How To Clean Antique Mirror Frames

  • Antique furniture has all that it takes: while giving a feel of luxury and extravagance into our living space, every piece also brings in fascinating, unique history. Get an antique mirror frame for your interiors, and you’ll never have to invite your guests twice! 
  • While antique furniture is widely admired, cleaning it requires some extra attention. Before discovering the main principles of old days cleaning mirror glass and mirror frames, consider: What material is the mirror made of? How old is it? Is it damaged in any way?
  • In this article, we share hacks on taking good care of antique mirrors. No matter how scary it seems, you can easily clean such a unique mirror with our assistance.

Cleaning antique mirrors

Antique mirrors call for more attentive care than new ones. 

When they were produced, the common elements of interiors were supposed to last for their owner’s lifetime.
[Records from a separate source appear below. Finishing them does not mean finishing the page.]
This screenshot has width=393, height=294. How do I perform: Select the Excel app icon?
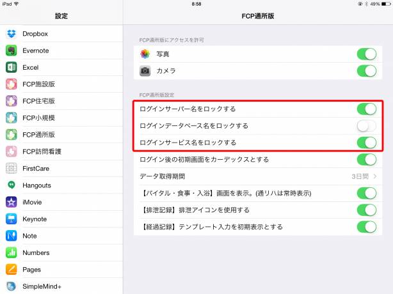pyautogui.click(x=11, y=67)
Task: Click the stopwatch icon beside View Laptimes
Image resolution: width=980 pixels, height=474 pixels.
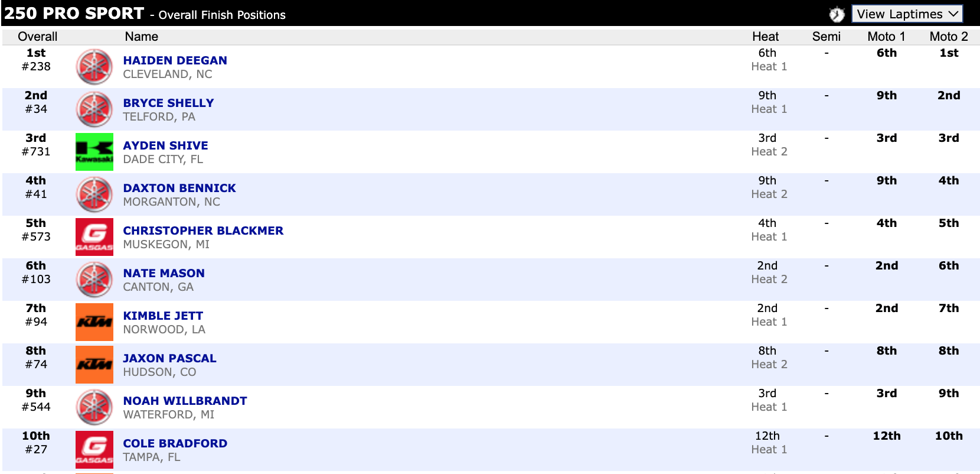Action: [x=837, y=14]
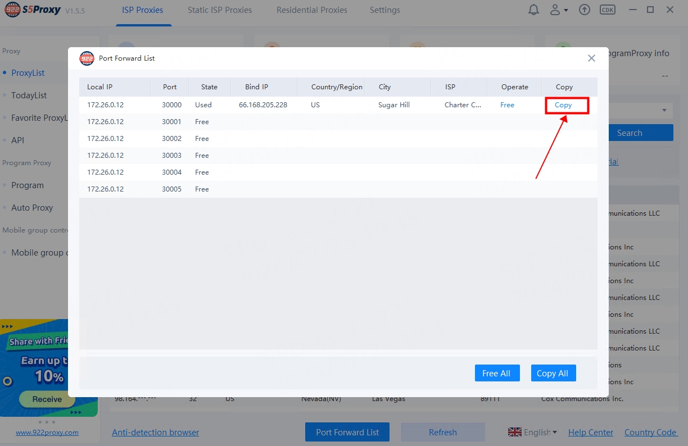
Task: Copy the port 30000 proxy entry
Action: (x=563, y=105)
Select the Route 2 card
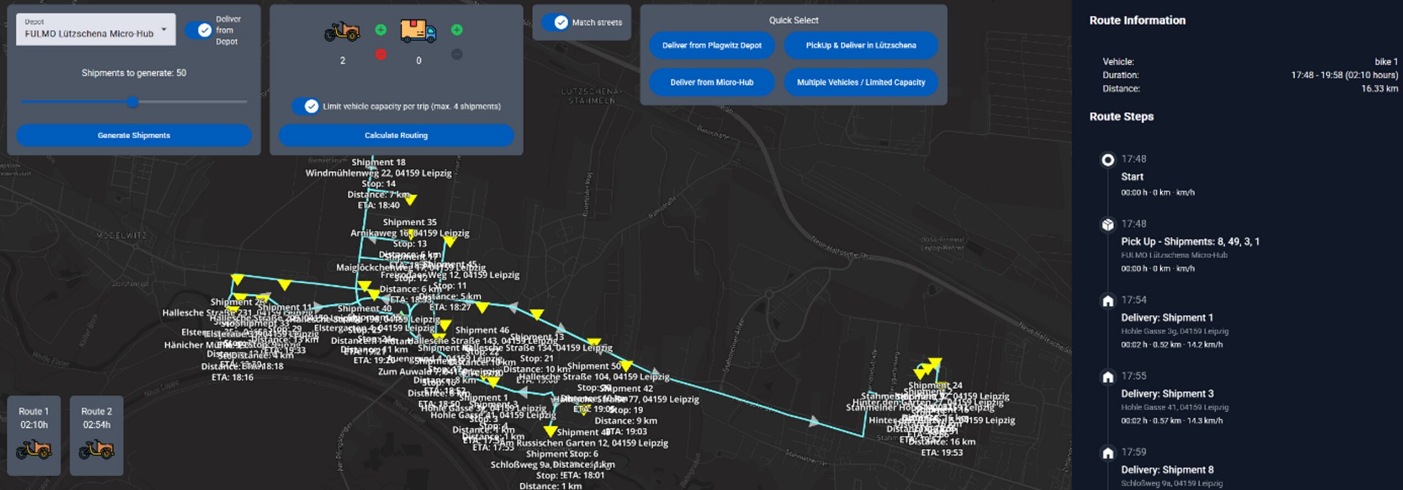 96,435
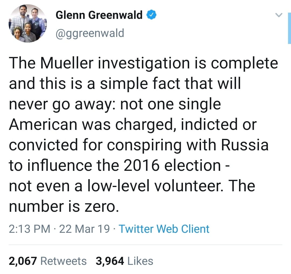View the Retweets list
This screenshot has width=291, height=274.
[64, 261]
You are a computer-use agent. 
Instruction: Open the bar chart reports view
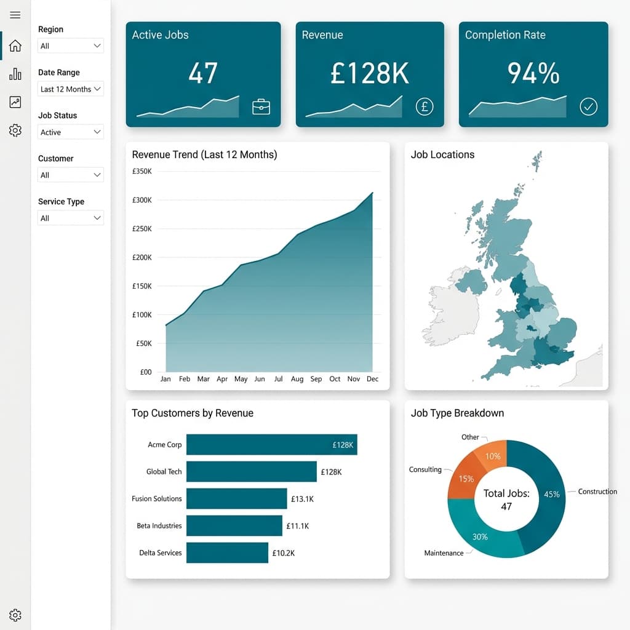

But, in fact, they often outlived their owners’ lives—that’s why we are still dealing with some gorgeous, historical pieces of furniture, doing our best in the maintenance department to keep them in their best shape. 
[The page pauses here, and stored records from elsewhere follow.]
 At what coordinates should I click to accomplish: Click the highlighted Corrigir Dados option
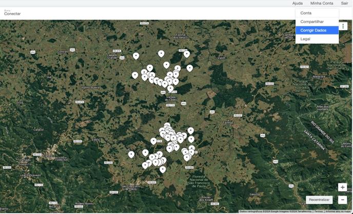pos(312,30)
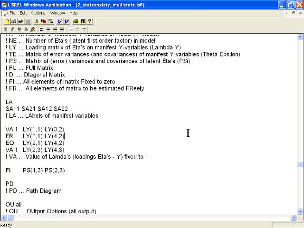
Task: Open the Options menu
Action: [x=38, y=13]
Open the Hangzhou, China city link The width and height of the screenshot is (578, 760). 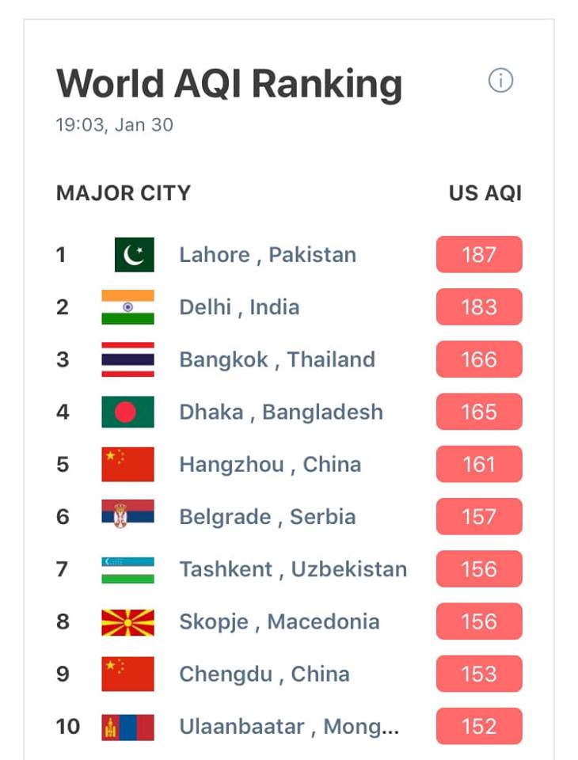point(270,465)
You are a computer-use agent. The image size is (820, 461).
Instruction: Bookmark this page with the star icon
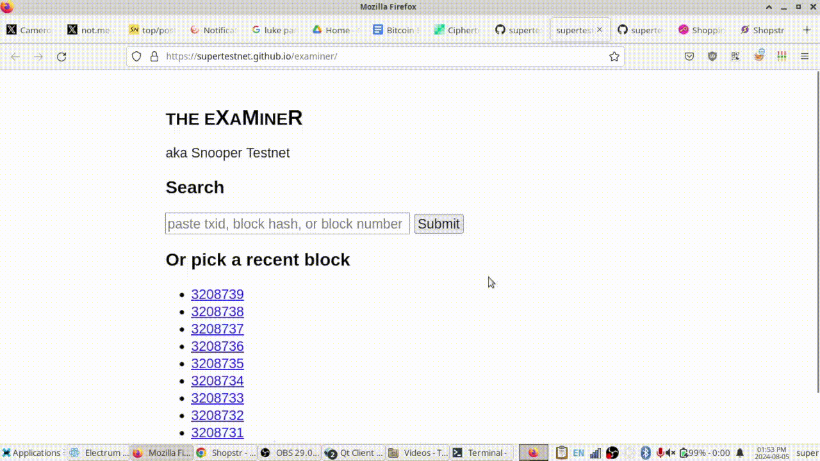614,56
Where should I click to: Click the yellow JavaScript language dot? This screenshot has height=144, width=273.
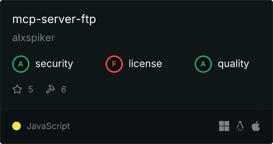click(17, 126)

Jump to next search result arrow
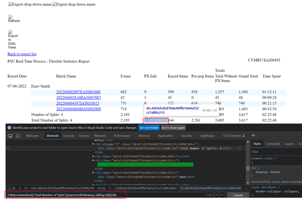(222, 195)
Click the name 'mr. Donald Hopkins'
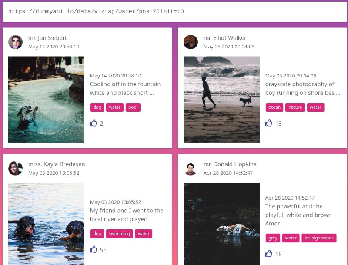Image resolution: width=348 pixels, height=265 pixels. (x=230, y=164)
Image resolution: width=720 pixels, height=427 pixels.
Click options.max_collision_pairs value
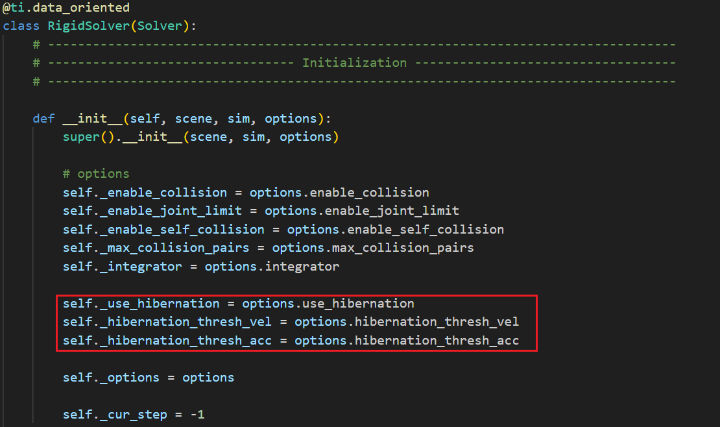[x=372, y=248]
Handling antique mirrors (both glass and frames) requires various cleaning methods and routines, depending on the number of factors. 
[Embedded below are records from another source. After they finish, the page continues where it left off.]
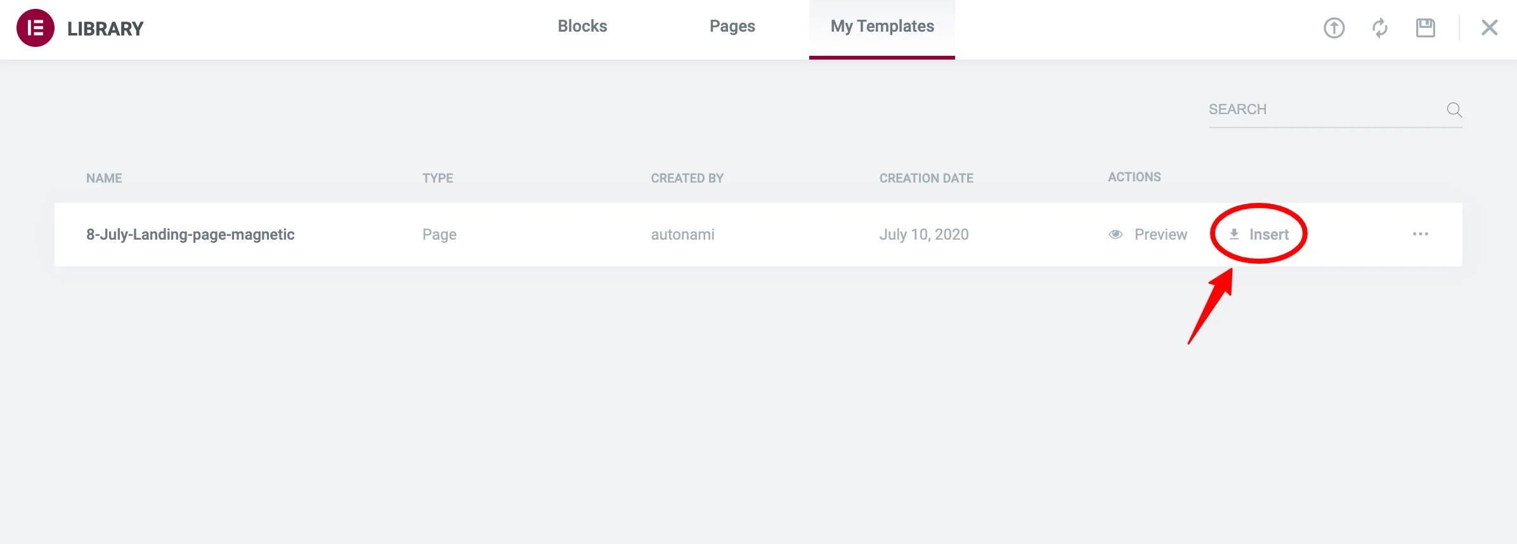
Task: Open the three-dot more actions menu
Action: pyautogui.click(x=1420, y=234)
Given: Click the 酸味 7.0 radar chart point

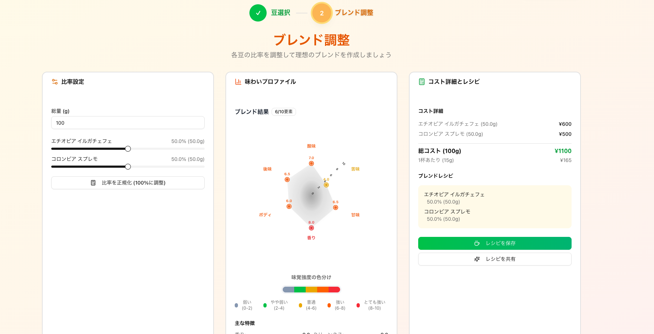Looking at the screenshot, I should pos(311,163).
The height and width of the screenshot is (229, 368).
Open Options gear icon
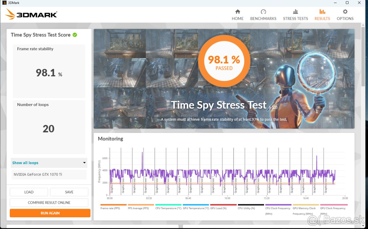click(x=345, y=12)
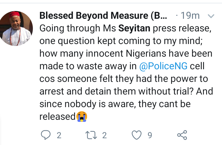Click the reply speech bubble icon

[x=45, y=134]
We’ll go through them in the following paragraphs. 

Mirrors and frames

The cleaning process takes a different course depending on whether we work on an antique frame or glass of an antique mirror itself.

Cleaning a glass of antique mirrors

The cleaning process must be gentle with glass; forget rubbing or scrubbing, and don’t use strong chemicals. 

Older mirrors are covered with a silver or mercury layer. While foggy, smudged, or darkened areas can add to the aesthetics (read about the “antiqued mirrors glass” effect in the questions part), it can be an issue for those who love their surfaces to be spotless.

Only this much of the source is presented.